Opinion
2011-11-29
Sonya M. Kaloyanides, New York, N.Y. (Nancy M. Harnett and Maria Termini of counsel), for appellant.
In a proceeding pursuant to CPLR article 78 to review a determination of the New York City Housing Authority which denied the petitioner succession rights to a public housing apartment, as a remaining family member, the New York City Housing Authority appeals, by permission, from an order of the Supreme Court, Kings County (Baynes, J.), dated November 18, 2010, which denied its motion to dismiss the petition as time-barred pursuant to CPLR 217.
ORDERED that the order is reversed, on the law, with costs, and the motion to dismiss the petition as time-barred pursuant to CPLR 217 is granted.
Pursuant to CPLR 217(1), “a proceeding against a body or officer must be commenced within four months after the determination to be reviewed becomes final and binding upon the petitioner.” In the case at bar, the determination at issue became final and binding upon the petitioner on July 30, 2008. Of course, “fundamental fairness requires that the aggrieved party be notified of the administrative determination before the statutory period in which to seek review commences” ( Guirdanella v.
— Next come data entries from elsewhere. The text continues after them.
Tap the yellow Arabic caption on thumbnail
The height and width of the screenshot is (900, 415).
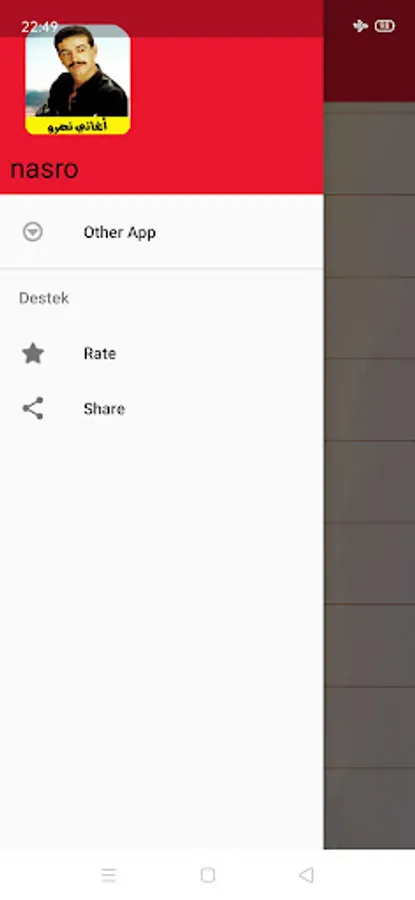pos(77,126)
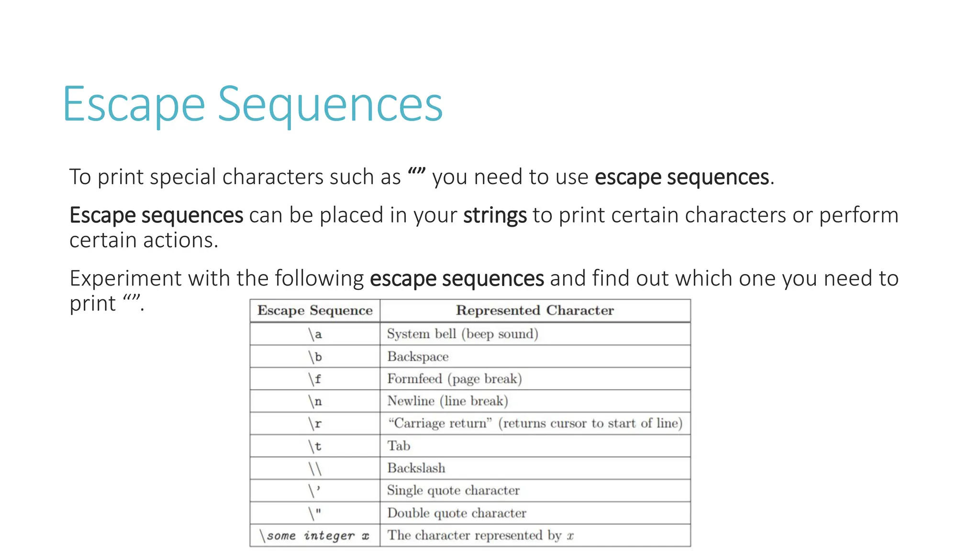The width and height of the screenshot is (980, 551).
Task: Click the 'Double quote character' description
Action: (x=457, y=513)
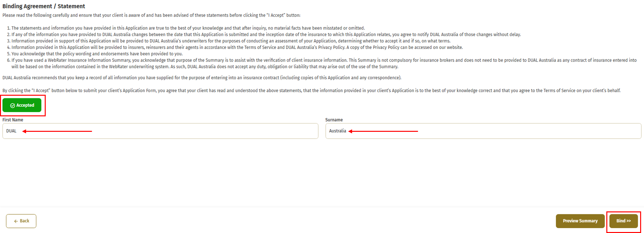Image resolution: width=644 pixels, height=233 pixels.
Task: Click statement 4 mentioning the Privacy Policy
Action: 237,47
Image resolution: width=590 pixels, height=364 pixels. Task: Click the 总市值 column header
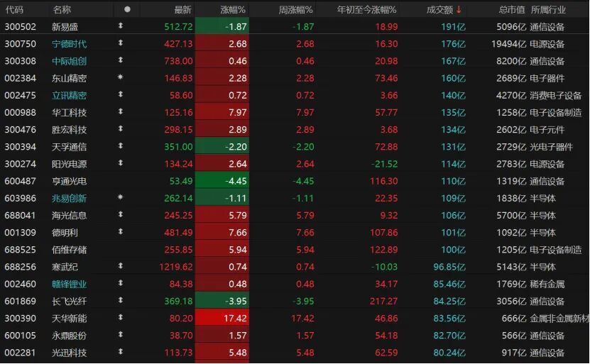(x=511, y=9)
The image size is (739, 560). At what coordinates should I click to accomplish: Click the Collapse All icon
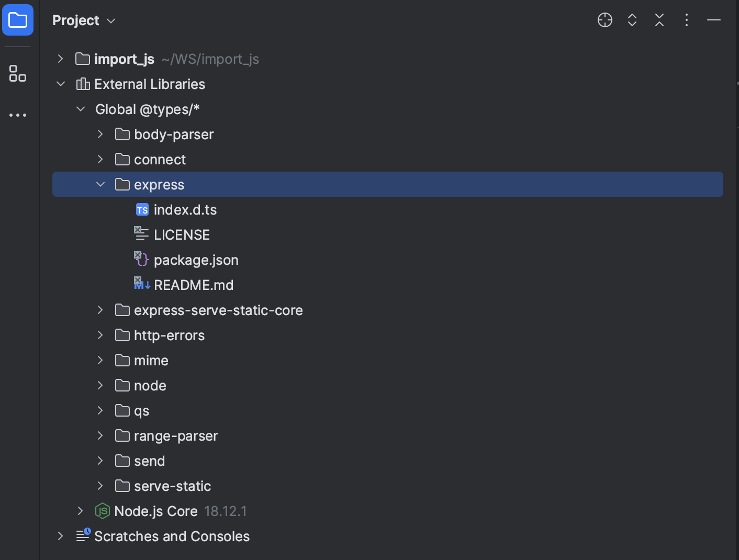(x=659, y=20)
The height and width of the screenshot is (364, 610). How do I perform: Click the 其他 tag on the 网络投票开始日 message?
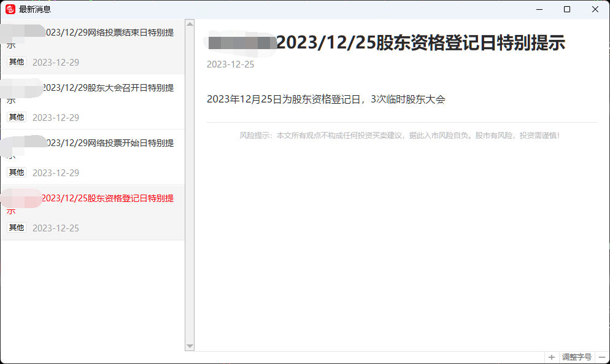click(x=16, y=172)
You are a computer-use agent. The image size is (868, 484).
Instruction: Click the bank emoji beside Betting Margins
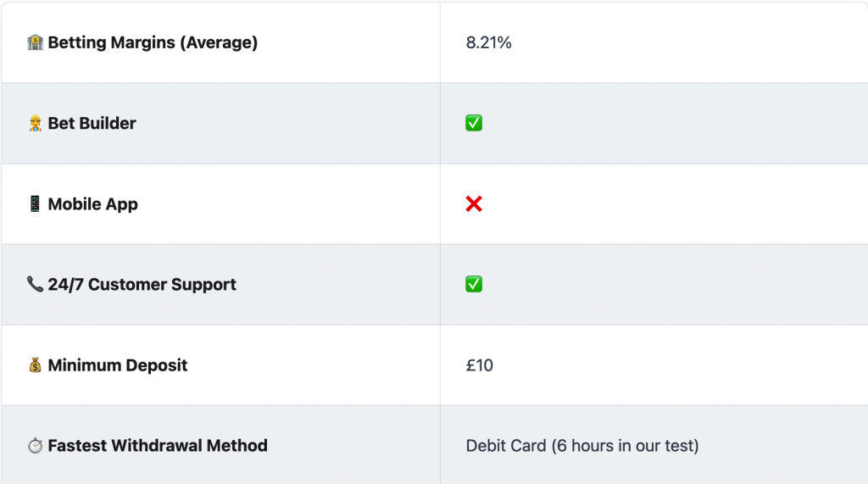pos(35,42)
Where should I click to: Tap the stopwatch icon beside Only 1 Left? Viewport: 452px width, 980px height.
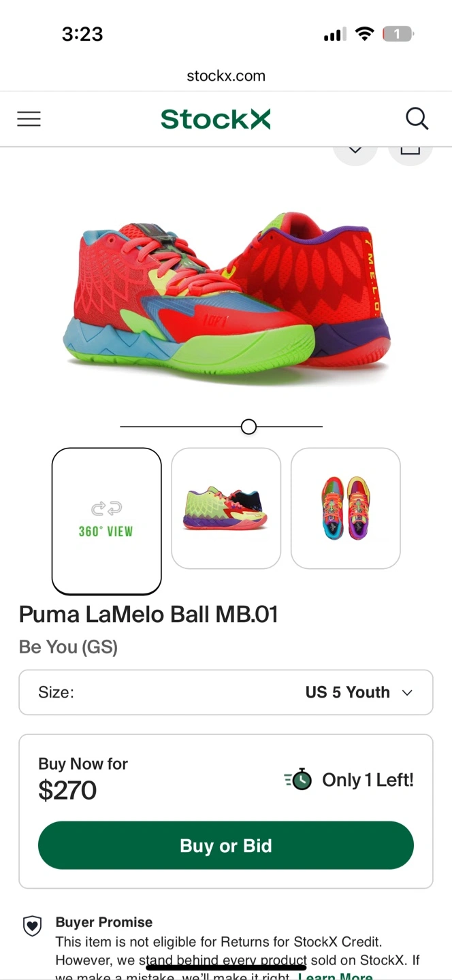coord(298,780)
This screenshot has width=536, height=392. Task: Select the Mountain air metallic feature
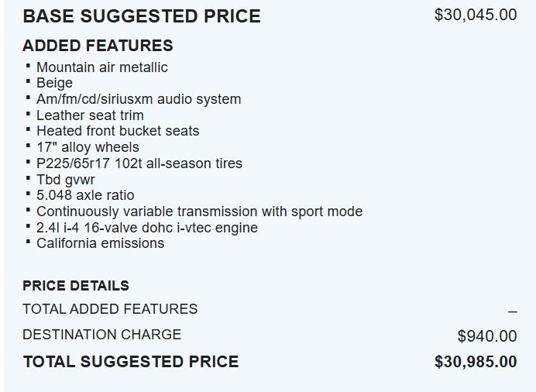pyautogui.click(x=101, y=67)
New York State Div. of Hous. & Community Renewal, 165 A.D.2d 667, 668, 564 N.Y.S.2d 13; see Matter of Edmead v. McGuire, 67 N.Y.2d 714, 499 N.Y.S.2d 934, 490 N.E.2d 853; Matter of Biondo v. New York State Bd. of Parole, 60 N.Y.2d 832, 470 N.Y.S.2d 130, 458 N.E.2d 371). Here the appellant, the New York City Housing Authority, proved that it mailed the subject determination to the petitioner on August 11, 2008. Significantly, the petitioner has made no denial of receipt of the determination. Thus, her time within which to commence a CPLR article 78 proceeding to review the determination expired four months after August 11, 2008, that is, on December 11, 2008 ( see CPLR 217; General Construction Law § 30). Accordingly, the commencement of this proceeding in July 2010 was untimely and the motion to dismiss the petition as time-barred should have been granted ( see Matter of Harmond v. New York State Off. of Children & Family Servs., 71 A.D.3d 768, 896 N.Y.S.2d 168; Matter of McCrory v. Village of Scarsdale, 67 A.D.3d 684, 886 N.Y.S.2d 907).